## begin

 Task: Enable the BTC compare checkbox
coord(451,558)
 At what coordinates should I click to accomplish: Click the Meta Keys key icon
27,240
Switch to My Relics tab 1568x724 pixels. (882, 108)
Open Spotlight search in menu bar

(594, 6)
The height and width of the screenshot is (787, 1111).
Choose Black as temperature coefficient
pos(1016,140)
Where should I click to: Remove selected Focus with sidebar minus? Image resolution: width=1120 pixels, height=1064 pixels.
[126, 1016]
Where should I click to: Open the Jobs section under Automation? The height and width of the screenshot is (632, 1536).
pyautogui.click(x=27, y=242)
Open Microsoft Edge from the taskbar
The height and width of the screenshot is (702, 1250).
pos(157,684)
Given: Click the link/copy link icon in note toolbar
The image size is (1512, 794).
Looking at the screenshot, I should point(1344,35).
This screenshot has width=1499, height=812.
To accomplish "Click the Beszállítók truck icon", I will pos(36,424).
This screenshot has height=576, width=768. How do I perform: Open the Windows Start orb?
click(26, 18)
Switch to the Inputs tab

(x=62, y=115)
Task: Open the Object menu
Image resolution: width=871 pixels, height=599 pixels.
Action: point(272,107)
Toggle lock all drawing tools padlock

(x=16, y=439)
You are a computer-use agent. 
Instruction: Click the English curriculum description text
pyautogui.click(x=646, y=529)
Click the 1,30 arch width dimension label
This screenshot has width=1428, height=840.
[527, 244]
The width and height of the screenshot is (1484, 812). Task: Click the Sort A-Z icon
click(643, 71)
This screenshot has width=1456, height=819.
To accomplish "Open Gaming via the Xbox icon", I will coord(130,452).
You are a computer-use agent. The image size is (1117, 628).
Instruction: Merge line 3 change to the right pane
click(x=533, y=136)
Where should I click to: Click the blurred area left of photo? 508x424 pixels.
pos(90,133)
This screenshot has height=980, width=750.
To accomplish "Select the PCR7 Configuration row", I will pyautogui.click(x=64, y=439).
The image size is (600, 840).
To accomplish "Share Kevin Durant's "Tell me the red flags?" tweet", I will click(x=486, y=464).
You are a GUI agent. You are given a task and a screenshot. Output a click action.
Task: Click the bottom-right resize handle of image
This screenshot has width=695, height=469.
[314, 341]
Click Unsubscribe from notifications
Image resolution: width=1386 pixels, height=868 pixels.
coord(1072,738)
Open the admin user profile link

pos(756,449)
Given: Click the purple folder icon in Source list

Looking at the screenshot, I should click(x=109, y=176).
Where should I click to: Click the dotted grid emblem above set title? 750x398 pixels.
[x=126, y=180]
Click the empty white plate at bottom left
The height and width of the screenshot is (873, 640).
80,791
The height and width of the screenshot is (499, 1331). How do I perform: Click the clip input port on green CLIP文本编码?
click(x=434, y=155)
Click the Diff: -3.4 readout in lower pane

## end

Requirements:
Write out the whole listing above again, line for line and unchanged.

Solution to this exercise:
 Task: Enable the BTC compare checkbox
coord(451,558)
 At what coordinates should I click to accomplish: Click the Meta Keys key icon
27,240
Switch to My Relics tab 1568x724 pixels. (882, 108)
Open Spotlight search in menu bar

(594, 6)
The height and width of the screenshot is (787, 1111).
Choose Black as temperature coefficient
pos(1016,140)
Where should I click to: Remove selected Focus with sidebar minus? Image resolution: width=1120 pixels, height=1064 pixels.
[126, 1016]
Where should I click to: Open the Jobs section under Automation? The height and width of the screenshot is (632, 1536).
pyautogui.click(x=27, y=242)
Open Microsoft Edge from the taskbar
The height and width of the screenshot is (702, 1250).
pos(157,684)
Given: Click the link/copy link icon in note toolbar
The image size is (1512, 794).
Looking at the screenshot, I should point(1344,35).
This screenshot has width=1499, height=812.
To accomplish "Click the Beszállítók truck icon", I will pos(36,424).
This screenshot has height=576, width=768. How do I perform: Open the Windows Start orb?
click(26, 18)
Switch to the Inputs tab

(x=62, y=115)
Task: Open the Object menu
Image resolution: width=871 pixels, height=599 pixels.
Action: point(272,107)
Toggle lock all drawing tools padlock

(x=16, y=439)
You are a computer-use agent. 
Instruction: Click the English curriculum description text
pyautogui.click(x=646, y=529)
Click the 1,30 arch width dimension label
This screenshot has width=1428, height=840.
[527, 244]
The width and height of the screenshot is (1484, 812). Task: Click the Sort A-Z icon
click(643, 71)
This screenshot has width=1456, height=819.
To accomplish "Open Gaming via the Xbox icon", I will coord(130,452).
You are a computer-use agent. The image size is (1117, 628).
Instruction: Merge line 3 change to the right pane
click(x=533, y=136)
Where should I click to: Click the blurred area left of photo? 508x424 pixels.
pos(90,133)
This screenshot has height=980, width=750.
To accomplish "Select the PCR7 Configuration row", I will pyautogui.click(x=64, y=439).
The image size is (600, 840).
To accomplish "Share Kevin Durant's "Tell me the red flags?" tweet", I will click(x=486, y=464).
You are a GUI agent. You are given a task and a screenshot. Output a click action.
Task: Click the bottom-right resize handle of image
This screenshot has width=695, height=469.
[314, 341]
Click Unsubscribe from notifications
Image resolution: width=1386 pixels, height=868 pixels.
coord(1072,738)
Open the admin user profile link

pos(756,449)
Given: Click the purple folder icon in Source list

Looking at the screenshot, I should click(x=109, y=176).
Where should I click to: Click the dotted grid emblem above set title? 750x398 pixels.
[x=126, y=180]
Click the empty white plate at bottom left
The height and width of the screenshot is (873, 640).
80,791
The height and width of the screenshot is (499, 1331). How do I perform: Click the clip input port on green CLIP文本编码?
click(x=434, y=155)
Click the Diff: -3.4 readout in lower pane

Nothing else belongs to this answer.